Please render everything in the material below, from the line containing "Given: Select the 3D Format category" down to and including the line containing "Action: coord(111,135)", as a JSON list of strings with one string per line and blank lines omitted.
:::::
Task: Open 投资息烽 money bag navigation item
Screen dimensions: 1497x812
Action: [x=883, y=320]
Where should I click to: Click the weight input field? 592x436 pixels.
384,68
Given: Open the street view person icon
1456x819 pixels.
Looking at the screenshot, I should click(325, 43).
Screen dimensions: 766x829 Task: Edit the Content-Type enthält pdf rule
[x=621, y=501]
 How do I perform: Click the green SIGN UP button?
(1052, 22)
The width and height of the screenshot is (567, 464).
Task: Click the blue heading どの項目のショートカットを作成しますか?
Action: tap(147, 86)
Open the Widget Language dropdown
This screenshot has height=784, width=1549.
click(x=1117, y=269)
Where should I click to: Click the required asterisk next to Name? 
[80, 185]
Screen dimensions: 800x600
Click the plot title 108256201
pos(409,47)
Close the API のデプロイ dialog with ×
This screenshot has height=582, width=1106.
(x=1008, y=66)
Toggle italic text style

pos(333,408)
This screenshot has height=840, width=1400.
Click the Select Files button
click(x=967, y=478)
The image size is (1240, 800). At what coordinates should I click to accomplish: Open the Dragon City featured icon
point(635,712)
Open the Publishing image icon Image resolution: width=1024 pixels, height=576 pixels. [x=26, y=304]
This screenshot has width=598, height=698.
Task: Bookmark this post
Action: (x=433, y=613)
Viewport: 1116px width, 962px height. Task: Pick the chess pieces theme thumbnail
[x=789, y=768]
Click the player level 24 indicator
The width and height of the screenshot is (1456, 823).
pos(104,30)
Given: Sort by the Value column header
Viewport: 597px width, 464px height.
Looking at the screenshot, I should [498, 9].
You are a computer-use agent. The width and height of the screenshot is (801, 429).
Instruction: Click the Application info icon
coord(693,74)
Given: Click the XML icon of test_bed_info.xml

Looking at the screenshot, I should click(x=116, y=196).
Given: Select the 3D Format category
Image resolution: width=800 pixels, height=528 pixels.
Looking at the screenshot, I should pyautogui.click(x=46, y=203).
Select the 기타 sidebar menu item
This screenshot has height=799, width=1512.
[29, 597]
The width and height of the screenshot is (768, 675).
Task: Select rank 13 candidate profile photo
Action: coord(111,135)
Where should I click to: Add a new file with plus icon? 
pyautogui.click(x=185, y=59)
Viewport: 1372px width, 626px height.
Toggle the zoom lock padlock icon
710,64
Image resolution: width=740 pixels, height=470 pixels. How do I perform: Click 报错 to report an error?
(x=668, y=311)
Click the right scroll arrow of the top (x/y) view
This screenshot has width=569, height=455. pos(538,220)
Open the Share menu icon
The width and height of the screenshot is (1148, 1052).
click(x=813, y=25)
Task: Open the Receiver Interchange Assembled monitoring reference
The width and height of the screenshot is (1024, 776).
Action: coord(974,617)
:::::
SOLVED EXERCISE:
[
  "Given: Select the 3D Format category",
  "Image resolution: width=800 pixels, height=528 pixels.",
  "Looking at the screenshot, I should pyautogui.click(x=46, y=203).",
  "Select the 기타 sidebar menu item",
  "This screenshot has height=799, width=1512.",
  "[29, 597]",
  "The width and height of the screenshot is (768, 675).",
  "Task: Select rank 13 candidate profile photo",
  "Action: coord(111,135)"
]